Plant out after all risk of frost, working in further compost to the planting hole. Beware slug and snail damage to young shoots and add a short strong stake to loop around supporting string as the dahlias grow. In dry spells give them an occasional deep soak and deadhead every couple of days to keep the display going. A liquid fertiliser can help if you think the soil is on the poor side. After they’ve been blackened by frosts, either dig them up to store in old potting compost in the shed or leave them in the ground with the added protection of a dry mulch. The latter works well in all but the worst winters; just watch out for new shoots being eaten in spring.
2 Sow the perilla
Pick up perilla seed from veg or herb catalogues. Sow this half-hardy annual in trays under cover in April, barely covering the seed with compost and keep just moist until germination. Prick out and pot on before planting out 30cm apart after all risk of frost. Pinch out young plants to ensure a bushy display. Popular in Japanese cooking, the leaves have a flavour between cinnamon and mint and are most tender when young. Even the flowers are edible.
3 Sow the zinnias
Zinnias worship sunshine and warmth, so don’t sow them the second the sun comes out. Whether you’re sowing large ‘Benary’s Giant’ cultivars, or one of the small Profusion Series hybrids, leave sowing until mid-May under glass so that they can grow quickly without any check before going out into warm summer soil. They dislike root disturbance so use modules and plant out before they have the chance to become pot bound. Pinch back young plants and don’t crowd them – stressed plants are more prone to disease and damping off. If you don’t have propagation space, look out for young plug plants online or pot plants at your local nursery. Deadhead ‘Benary’s Giant’ types regularly but the smaller ‘Profusion Series’ produce a succession of flowers and don’t need deadheading.

____

> _Exercises to complete_:
1. In the gardening passage, how far apart should perilla be planted out?
2. Quote the gardening passage, beginning at the words "3 Sow the zinnias" and stopping after "don’t need deadheading.".

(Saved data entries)
____

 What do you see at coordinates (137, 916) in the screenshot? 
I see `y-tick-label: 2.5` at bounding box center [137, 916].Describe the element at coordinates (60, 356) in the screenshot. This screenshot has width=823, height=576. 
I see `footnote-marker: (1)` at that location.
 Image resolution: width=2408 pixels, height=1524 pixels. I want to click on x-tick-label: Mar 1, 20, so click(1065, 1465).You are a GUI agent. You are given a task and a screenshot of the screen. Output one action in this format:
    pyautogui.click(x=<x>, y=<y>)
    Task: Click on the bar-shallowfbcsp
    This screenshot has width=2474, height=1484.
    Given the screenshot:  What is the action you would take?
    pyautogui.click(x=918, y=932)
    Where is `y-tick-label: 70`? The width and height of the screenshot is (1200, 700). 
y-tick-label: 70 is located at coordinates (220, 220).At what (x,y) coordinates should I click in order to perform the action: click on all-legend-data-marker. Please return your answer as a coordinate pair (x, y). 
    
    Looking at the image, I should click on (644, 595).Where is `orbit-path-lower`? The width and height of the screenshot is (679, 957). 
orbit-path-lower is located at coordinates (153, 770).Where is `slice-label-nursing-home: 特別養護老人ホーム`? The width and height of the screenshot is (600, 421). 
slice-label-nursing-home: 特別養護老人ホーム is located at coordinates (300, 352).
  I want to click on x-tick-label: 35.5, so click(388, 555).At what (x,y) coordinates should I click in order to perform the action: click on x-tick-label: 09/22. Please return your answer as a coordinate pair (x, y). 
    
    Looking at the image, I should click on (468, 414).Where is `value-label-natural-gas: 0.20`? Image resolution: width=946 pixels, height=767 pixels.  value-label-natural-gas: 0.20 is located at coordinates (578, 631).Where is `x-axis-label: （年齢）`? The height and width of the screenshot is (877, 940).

____

> _Responses by task_:
1. 30cm apart.

2.
3 Sow the zinnias
Zinnias worship sunshine and warmth, so don’t sow them the second the sun comes out. Whether you’re sowing large ‘Benary’s Giant’ cultivars, or one of the small Profusion Series hybrids, leave sowing until mid-May under glass so that they can grow quickly without any check before going out into warm summer soil. They dislike root disturbance so use modules and plant out before they have the chance to become pot bound. Pinch back young plants and don’t crowd them – stressed plants are more prone to disease and damping off. If you don’t have propagation space, look out for young plug plants online or pot plants at your local nursery. Deadhead ‘Benary’s Giant’ types regularly but the smaller ‘Profusion Series’ produce a succession of flowers and don’t need deadheading.